Problem requirements >> With pictures excluded, retype exactly every line from the one containing "You are a computer-use" to the end of the records below.

Records provided >>
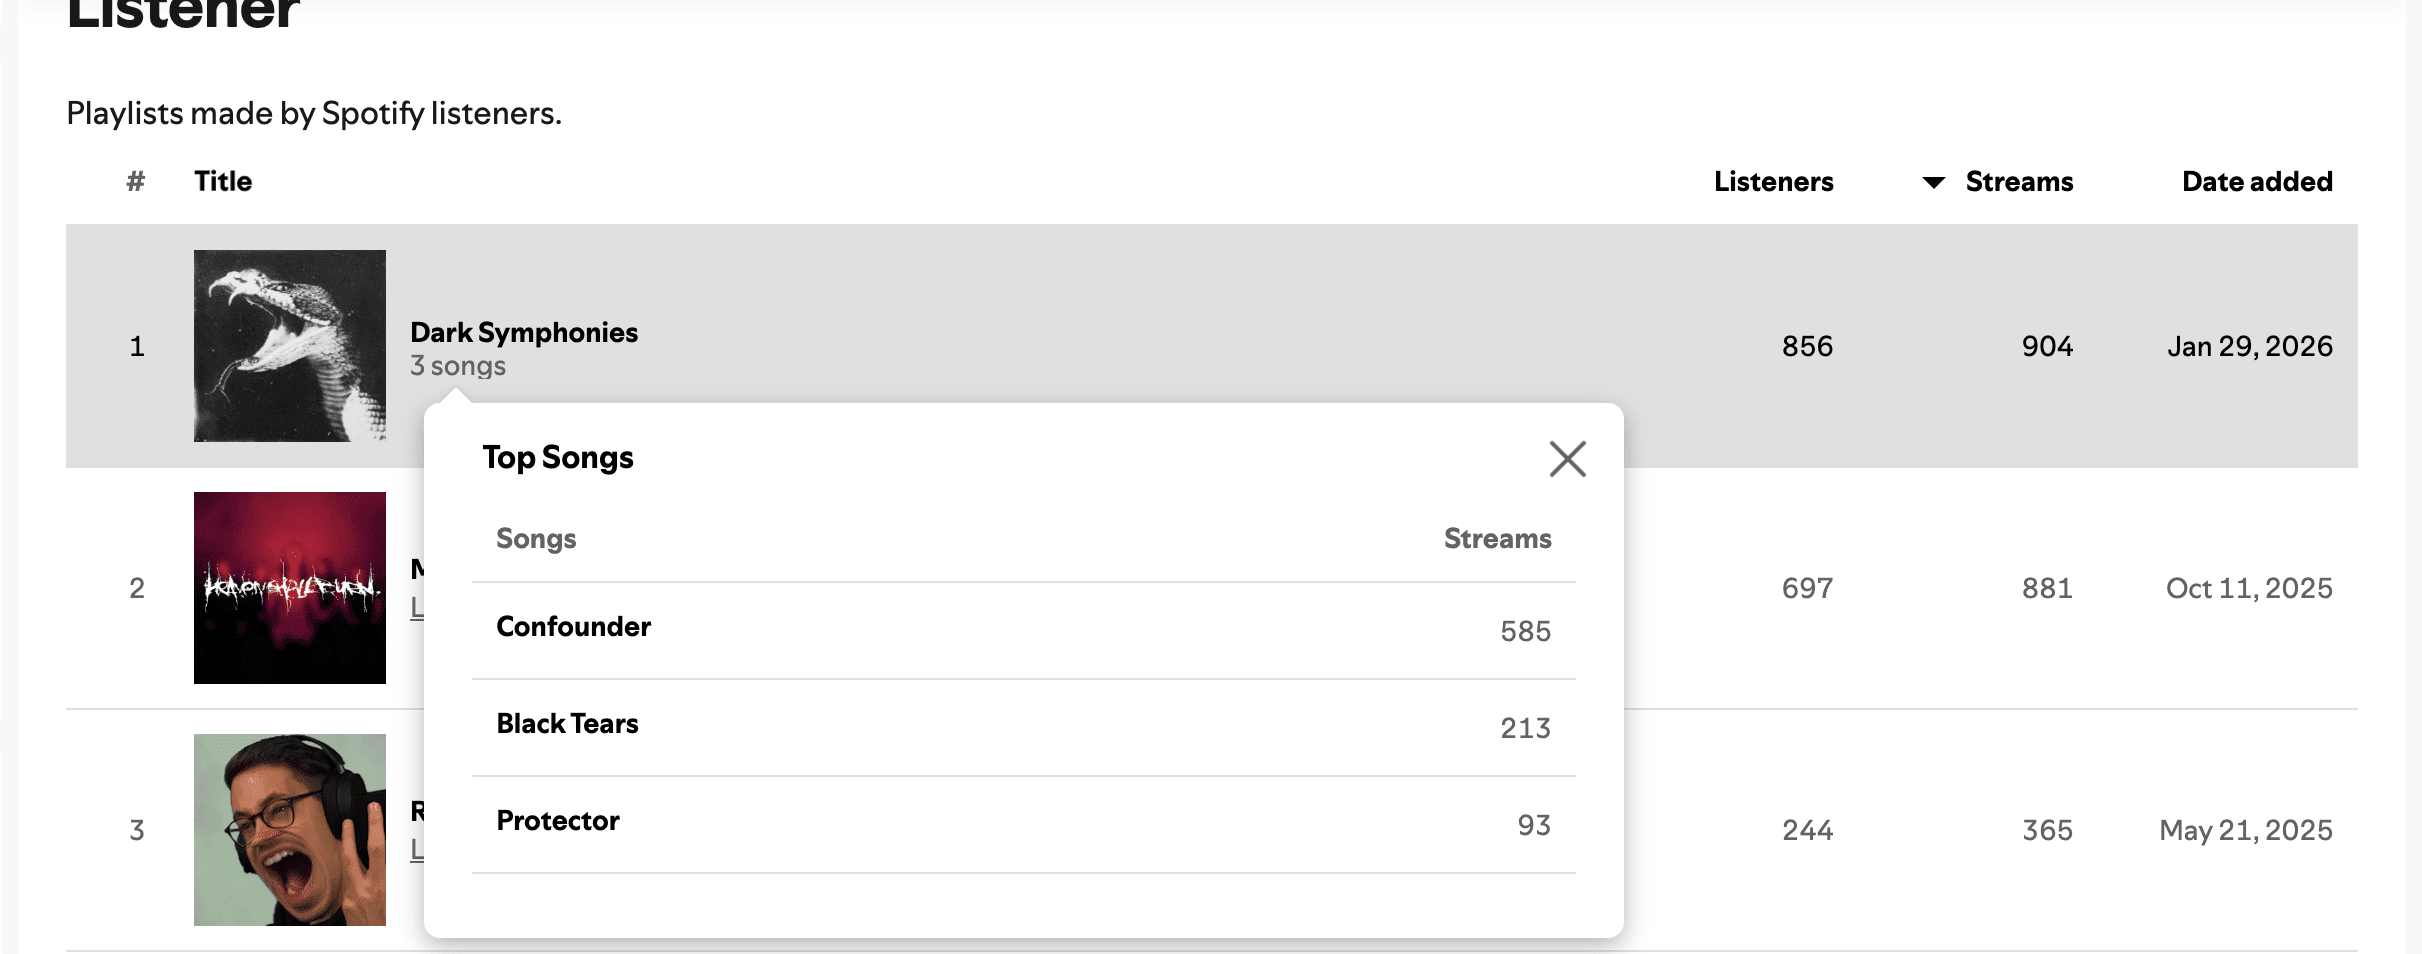This screenshot has width=2422, height=954.
Task: Open the Dark Symphonies playlist title
Action: pyautogui.click(x=524, y=332)
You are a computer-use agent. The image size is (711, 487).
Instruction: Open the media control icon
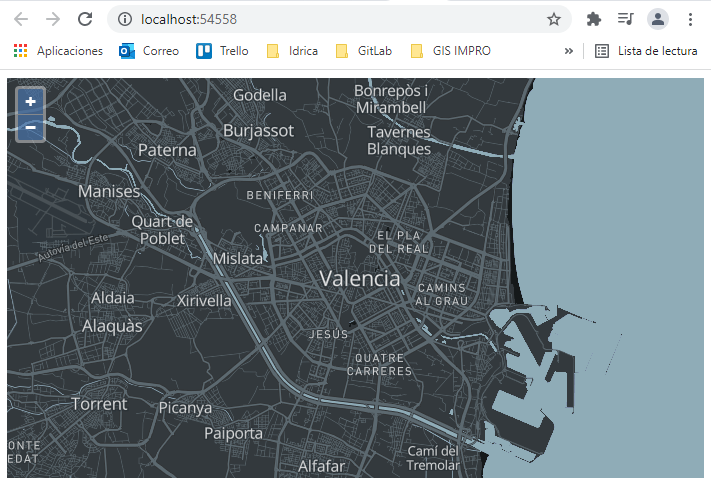tap(625, 19)
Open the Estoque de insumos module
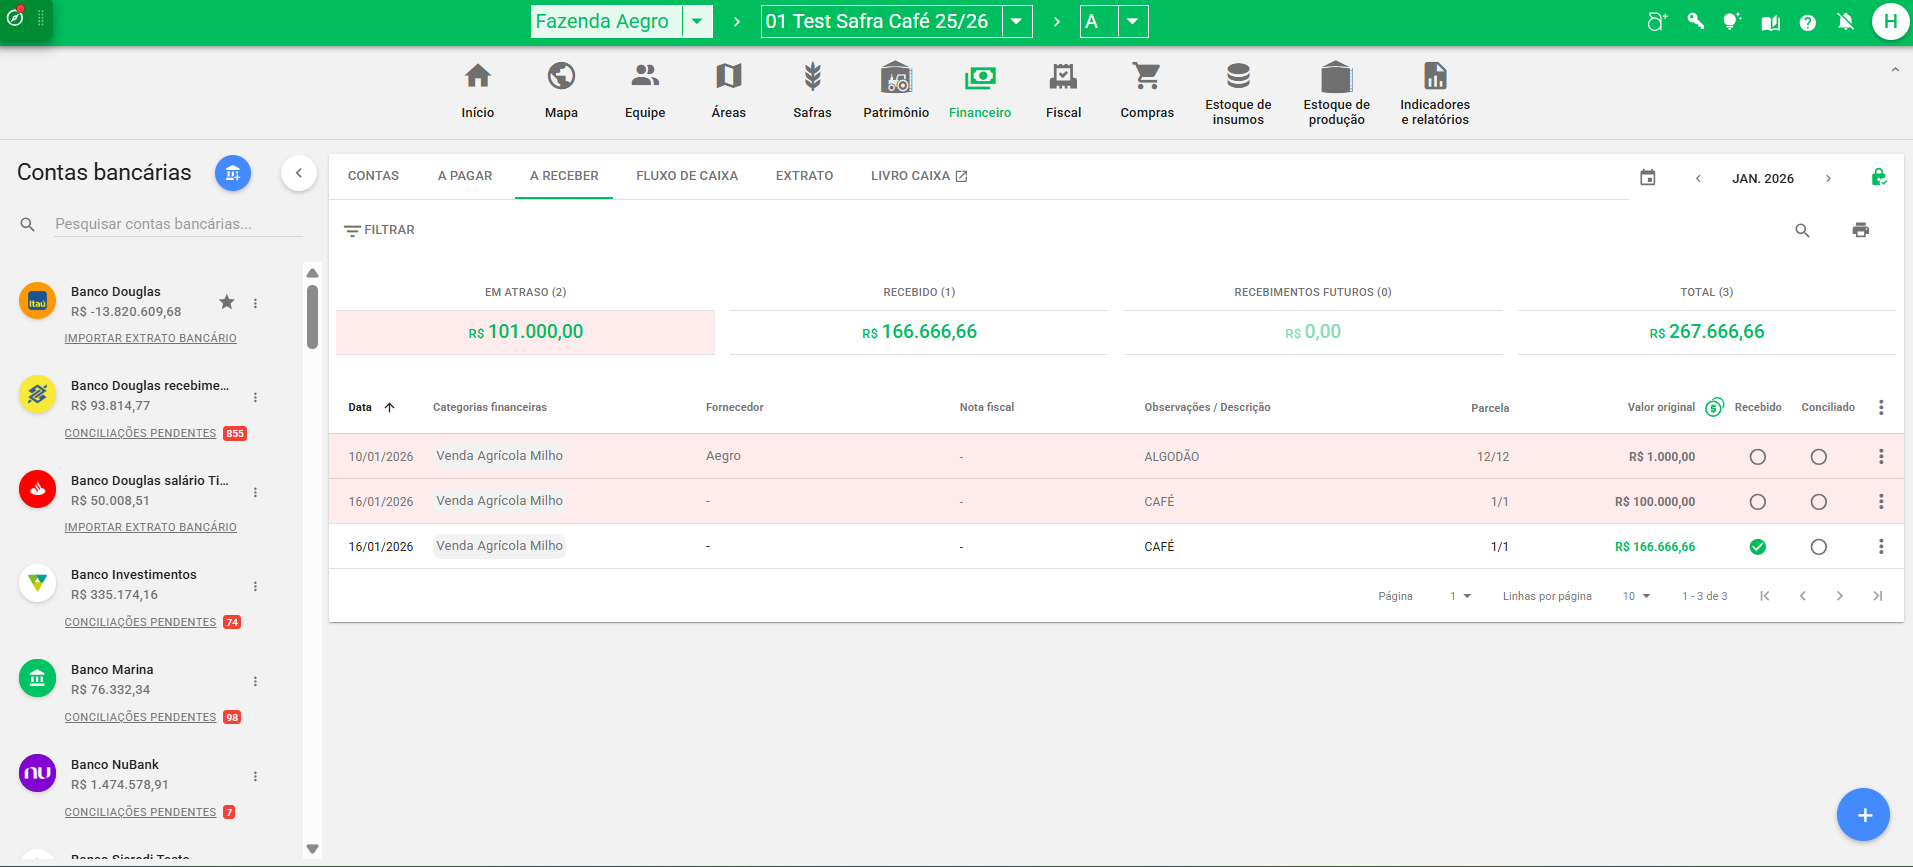The image size is (1913, 867). 1237,92
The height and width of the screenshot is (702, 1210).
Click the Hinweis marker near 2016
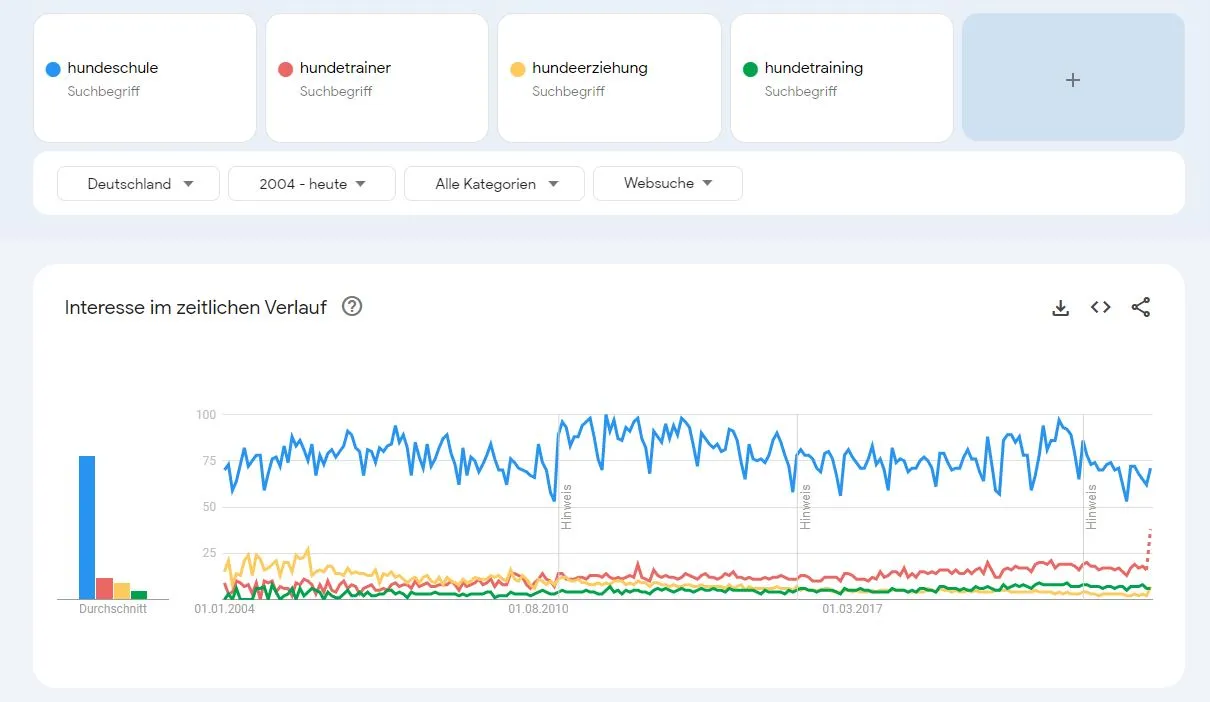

Answer to this task >>
You are a computer-use agent. The image size is (711, 487).
Instruction: Open the media control icon
tap(625, 19)
Open the Estoque de insumos module
The image size is (1913, 867). 1237,92
The height and width of the screenshot is (702, 1210).
Click the Hinweis marker near 2016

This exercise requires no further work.